For the material below, output exactly the span from the line with "Pedoman Media Siber (382, 2551)" to the line with "[WARTANESIA] (175, 85)", including both, and nothing besides.

=== Begin Enclosure ===

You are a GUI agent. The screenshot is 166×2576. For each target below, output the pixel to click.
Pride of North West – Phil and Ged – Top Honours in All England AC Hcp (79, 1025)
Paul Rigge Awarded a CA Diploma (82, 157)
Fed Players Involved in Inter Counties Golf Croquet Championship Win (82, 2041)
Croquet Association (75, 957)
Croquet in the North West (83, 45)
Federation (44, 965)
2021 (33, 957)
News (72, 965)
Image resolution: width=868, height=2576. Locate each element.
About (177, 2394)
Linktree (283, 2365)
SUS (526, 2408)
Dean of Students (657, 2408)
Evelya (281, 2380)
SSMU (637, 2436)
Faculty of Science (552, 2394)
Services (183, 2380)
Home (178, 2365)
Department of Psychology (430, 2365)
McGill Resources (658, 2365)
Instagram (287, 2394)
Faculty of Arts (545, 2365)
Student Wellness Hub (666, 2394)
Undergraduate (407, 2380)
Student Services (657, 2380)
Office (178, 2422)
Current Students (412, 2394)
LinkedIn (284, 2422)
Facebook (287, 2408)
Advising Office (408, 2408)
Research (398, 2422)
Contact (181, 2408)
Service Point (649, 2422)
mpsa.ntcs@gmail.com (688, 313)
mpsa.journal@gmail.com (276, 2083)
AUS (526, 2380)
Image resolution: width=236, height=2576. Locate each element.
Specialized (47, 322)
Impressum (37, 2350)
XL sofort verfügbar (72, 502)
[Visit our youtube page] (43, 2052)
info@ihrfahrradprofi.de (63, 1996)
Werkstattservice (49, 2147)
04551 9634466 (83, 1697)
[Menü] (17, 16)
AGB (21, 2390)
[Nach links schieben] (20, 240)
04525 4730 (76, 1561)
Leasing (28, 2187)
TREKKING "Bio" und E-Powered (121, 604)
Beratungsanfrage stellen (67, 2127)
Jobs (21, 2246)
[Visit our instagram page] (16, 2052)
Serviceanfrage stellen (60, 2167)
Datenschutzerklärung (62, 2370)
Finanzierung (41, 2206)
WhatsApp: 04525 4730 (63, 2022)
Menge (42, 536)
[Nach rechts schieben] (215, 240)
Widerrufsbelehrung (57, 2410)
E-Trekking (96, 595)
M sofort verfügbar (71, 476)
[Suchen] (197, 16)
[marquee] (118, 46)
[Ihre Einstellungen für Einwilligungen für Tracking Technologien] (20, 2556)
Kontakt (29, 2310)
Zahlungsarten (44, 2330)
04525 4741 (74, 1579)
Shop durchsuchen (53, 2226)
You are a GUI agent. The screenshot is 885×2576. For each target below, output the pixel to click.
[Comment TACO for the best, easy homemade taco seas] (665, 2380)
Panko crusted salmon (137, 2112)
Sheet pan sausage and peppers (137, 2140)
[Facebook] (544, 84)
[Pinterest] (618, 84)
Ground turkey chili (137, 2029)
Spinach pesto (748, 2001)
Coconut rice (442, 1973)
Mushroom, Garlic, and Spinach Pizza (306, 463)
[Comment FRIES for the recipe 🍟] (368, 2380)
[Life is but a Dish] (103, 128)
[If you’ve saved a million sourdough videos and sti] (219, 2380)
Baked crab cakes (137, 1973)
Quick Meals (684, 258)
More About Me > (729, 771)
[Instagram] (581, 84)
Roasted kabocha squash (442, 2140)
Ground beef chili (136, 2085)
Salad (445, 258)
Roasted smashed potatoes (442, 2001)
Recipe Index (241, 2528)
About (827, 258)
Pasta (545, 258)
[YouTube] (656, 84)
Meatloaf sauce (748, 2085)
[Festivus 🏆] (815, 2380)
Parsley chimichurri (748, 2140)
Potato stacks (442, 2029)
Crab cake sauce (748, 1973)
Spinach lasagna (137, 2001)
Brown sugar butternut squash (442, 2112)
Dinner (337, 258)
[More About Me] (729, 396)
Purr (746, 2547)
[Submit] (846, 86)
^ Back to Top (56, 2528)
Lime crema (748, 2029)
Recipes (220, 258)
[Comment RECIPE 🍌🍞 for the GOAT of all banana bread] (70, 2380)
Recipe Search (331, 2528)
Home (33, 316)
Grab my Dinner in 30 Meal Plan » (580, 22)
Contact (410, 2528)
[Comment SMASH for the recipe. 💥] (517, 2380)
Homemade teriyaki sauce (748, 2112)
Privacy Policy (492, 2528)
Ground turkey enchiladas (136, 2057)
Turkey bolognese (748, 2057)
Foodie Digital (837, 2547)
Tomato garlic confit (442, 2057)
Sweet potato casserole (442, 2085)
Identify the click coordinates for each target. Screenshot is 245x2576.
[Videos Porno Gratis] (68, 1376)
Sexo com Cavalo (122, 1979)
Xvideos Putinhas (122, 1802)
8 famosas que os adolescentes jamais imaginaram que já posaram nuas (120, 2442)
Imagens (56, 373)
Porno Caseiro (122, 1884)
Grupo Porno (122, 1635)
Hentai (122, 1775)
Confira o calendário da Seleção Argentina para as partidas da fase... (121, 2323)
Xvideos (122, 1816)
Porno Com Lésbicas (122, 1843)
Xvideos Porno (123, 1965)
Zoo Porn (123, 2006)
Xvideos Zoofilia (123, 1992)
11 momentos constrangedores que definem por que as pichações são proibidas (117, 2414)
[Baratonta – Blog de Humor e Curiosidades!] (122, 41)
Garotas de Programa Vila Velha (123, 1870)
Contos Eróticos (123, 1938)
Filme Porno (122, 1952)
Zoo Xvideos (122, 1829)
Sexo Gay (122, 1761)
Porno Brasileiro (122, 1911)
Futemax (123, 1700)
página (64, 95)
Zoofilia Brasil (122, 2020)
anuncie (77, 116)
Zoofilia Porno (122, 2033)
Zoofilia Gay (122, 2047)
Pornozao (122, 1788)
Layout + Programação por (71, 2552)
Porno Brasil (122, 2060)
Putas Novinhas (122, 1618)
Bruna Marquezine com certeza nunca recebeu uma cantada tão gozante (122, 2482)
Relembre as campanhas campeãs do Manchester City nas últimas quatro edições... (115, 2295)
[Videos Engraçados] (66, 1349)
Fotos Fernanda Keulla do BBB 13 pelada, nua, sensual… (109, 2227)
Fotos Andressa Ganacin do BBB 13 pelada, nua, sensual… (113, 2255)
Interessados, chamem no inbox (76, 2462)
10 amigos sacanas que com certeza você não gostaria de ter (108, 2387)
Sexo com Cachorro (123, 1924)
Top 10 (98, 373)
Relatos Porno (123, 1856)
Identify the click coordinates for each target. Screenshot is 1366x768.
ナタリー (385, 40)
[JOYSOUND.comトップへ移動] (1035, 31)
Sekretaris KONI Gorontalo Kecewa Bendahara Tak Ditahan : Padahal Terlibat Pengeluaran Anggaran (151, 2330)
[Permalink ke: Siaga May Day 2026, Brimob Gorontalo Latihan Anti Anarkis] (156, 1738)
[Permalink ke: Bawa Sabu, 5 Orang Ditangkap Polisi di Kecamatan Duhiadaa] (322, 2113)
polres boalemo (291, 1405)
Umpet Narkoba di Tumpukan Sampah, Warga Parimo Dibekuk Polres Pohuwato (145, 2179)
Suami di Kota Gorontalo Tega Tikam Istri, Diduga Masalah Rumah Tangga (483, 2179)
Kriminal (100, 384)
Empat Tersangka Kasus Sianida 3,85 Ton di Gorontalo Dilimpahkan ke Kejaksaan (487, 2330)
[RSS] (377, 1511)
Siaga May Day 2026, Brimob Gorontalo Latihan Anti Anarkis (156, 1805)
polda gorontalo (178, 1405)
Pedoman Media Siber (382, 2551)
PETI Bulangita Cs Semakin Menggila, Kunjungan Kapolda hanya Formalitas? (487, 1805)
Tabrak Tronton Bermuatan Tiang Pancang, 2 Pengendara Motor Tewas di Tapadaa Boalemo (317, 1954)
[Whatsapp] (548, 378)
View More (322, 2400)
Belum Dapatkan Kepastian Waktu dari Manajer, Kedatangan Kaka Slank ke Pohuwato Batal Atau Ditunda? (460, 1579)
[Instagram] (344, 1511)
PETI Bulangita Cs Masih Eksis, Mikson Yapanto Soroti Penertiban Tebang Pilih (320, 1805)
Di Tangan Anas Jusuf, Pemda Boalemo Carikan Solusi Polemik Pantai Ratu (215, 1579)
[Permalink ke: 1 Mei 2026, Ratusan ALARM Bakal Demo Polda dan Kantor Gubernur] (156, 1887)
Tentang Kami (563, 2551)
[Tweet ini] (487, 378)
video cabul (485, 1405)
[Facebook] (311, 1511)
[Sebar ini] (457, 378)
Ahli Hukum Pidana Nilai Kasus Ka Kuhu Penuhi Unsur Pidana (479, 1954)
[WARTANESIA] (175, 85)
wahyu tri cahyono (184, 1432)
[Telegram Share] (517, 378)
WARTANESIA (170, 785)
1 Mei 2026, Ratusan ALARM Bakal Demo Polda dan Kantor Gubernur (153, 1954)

=== End Enclosure ===

Answer box:
Pedoman Media Siber (382, 2551)
PETI Bulangita Cs Semakin Menggila, Kunjungan Kapolda hanya Formalitas? (487, 1805)
Tabrak Tronton Bermuatan Tiang Pancang, 2 Pengendara Motor Tewas di Tapadaa Boalemo (317, 1954)
[Whatsapp] (548, 378)
View More (322, 2400)
Belum Dapatkan Kepastian Waktu dari Manajer, Kedatangan Kaka Slank ke Pohuwato Batal Atau Ditunda? (460, 1579)
[Instagram] (344, 1511)
PETI Bulangita Cs Masih Eksis, Mikson Yapanto Soroti Penertiban Tebang Pilih (320, 1805)
Di Tangan Anas Jusuf, Pemda Boalemo Carikan Solusi Polemik Pantai Ratu (215, 1579)
[Permalink ke: 1 Mei 2026, Ratusan ALARM Bakal Demo Polda dan Kantor Gubernur] (156, 1887)
Tentang Kami (563, 2551)
[Tweet ini] (487, 378)
video cabul (485, 1405)
[Facebook] (311, 1511)
[Sebar ini] (457, 378)
Ahli Hukum Pidana Nilai Kasus Ka Kuhu Penuhi Unsur Pidana (479, 1954)
[WARTANESIA] (175, 85)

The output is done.